Identifying novel and functional RNA structures remains a significant challenge in RNA motif design and is crucial for developing RNA-based therapeutics. Here we introduce a computational topology-based approach with unsupervised machine-learning algorithms to estimate the database size and content of RNA-like graph topologies. Specifically, we apply graph theory enumeration to generate all 110,667 possible 2D dual graphs for vertex numbers ranging from 2 to 9. Among them, only 0.11% (121 dual graphs) correspond to approximately 200,000 known RNA atomic fragments/substructures (collected in 2021) using the RNA-as-Graphs (RAG) framework. The remaining 99.89% of the dual graphs may be RNA-like or non-RNA-like. To determine which dual graphs in the 99.89% hypothetical set are more likely to be associated with RNA structures, we apply computational topology descriptors using the Persistent Spectral Graphs (PSG) method to characterize each graph using 19 PSG-based features and use clustering algorithms that partition all possible dual graphs into two clusters. The cluster with the higher percentage of known dual graphs for RNA is defined as the "RNA-like" cluster, while the other is considered as "non-RNA-like". The distance between each dual graph and the center of the RNA-like cluster represents the likelihood of it belonging to RNA structures. From validation, our PSG-based RNA-like cluster includes 97.3% of the 121 known RNA dual graphs, suggesting good performance. Furthermore, 46.017% of the hypothetical RNAs are predicted to be RNA-like. Among the top 15 graphs identified as high-likelihood candidates for novel RNA motifs, 4 were confirmed from the RNA dataset collected in 2022. Significantly, we observe that all the top 15 RNA-like dual graphs can be separated into multiple subgraphs, whereas the top 15 non-RNA-like dual graphs tend not to have any subgraphs (subgraphs preserve pseudoknots and junctions).
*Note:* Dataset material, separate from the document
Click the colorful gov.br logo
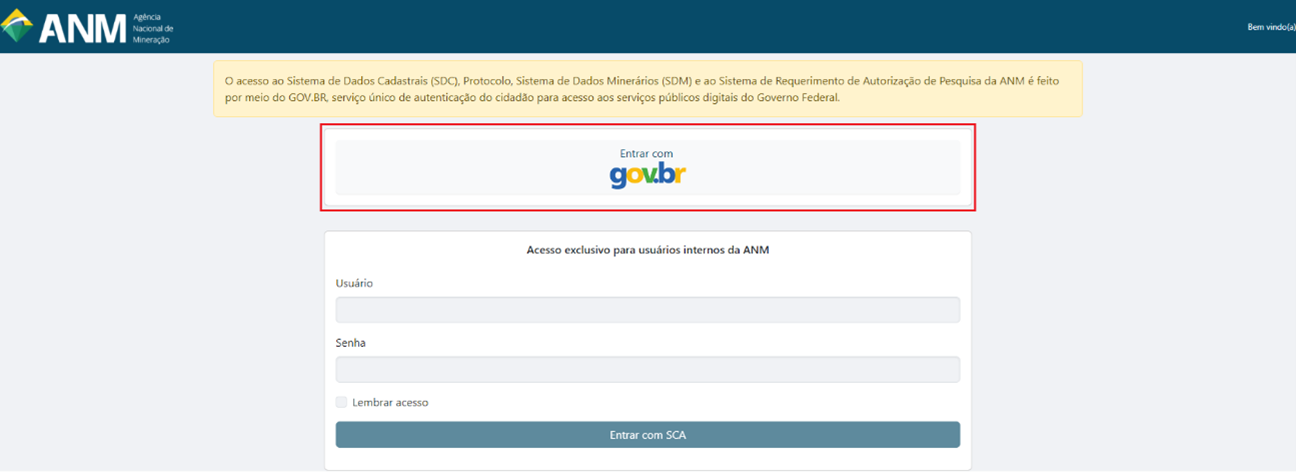 pos(647,176)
Moreover, a significant topological difference between top RNA-like and non-RNA-like graphs is evident when comparing their topological features (e.g., Betti-0 and Betti-1 numbers). These findings provide valuable insights into the size of the RNA motif universe and RNA design strategies, offering a novel framework for predicting RNA graph topologies and guiding the discovery of novel RNA motifs, perhaps anti-viral therapeutics by subgraph assembly.
识别新型且具有功能的RNA结构仍然是RNA基序设计中的一项重大挑战,对于开发基于RNA的疗法至关重要。在此,我们引入一种基于计算拓扑学的方法,并结合无监督机器学习算法,来估计类RNA图形拓扑的数据库大小和内容。具体而言,我们应用图论枚举法生成顶点数从2到9的所有110,667种可能的二维对偶图。其中,使用“RNA作为图形”(RAG)框架,只有0.11%(121个对偶图)对应于约200,000个已知的RNA原子片段/子结构(于2021年收集)。其余99.89%的对偶图可能是类RNA的,也可能不是类RNA的。为了确定99.89%的假设集合中的哪些对偶图更有可能与RNA结构相关联,我们应用基于持久谱图(PSG)方法的计算拓扑描述符,使用19个基于PSG的特征来表征每个图形,并使用聚类算法将所有可能的对偶图划分为两个聚类。已知RNA对偶图比例较高的聚类被定义为“类RNA”聚类,而另一个则被视为“非类RNA”聚类。每个对偶图与类RNA聚类中心之间的距离代表其属于RNA结构的可能性。通过验证,我们基于PSG的类RNA聚类包含121个已知RNA对偶图中的97.3%,表明性能良好。此外,预计46.017%的假设RNA是类RNA的。在被确定为新型RNA基序高可能性候选的前15个图形中,有4个从2022年收集的RNA数据集中得到了证实。值得注意的是,我们观察到所有前15个类RNA对偶图都可以分离为多个子图,而前15个非类RNA对偶图往往没有任何子图(子图保留假结和连接)。此外,在比较它们的拓扑特征(例如,贝蒂数0和贝蒂数1)时,顶级类RNA和非类RNA图形之间存在明显的拓扑差异。这些发现为RNA基序宇宙的大小和RNA设计策略提供了有价值的见解,为预测RNA图形拓扑和指导新型RNA基序的发现(可能通过子图组装开发抗病毒疗法)提供了一个新的框架。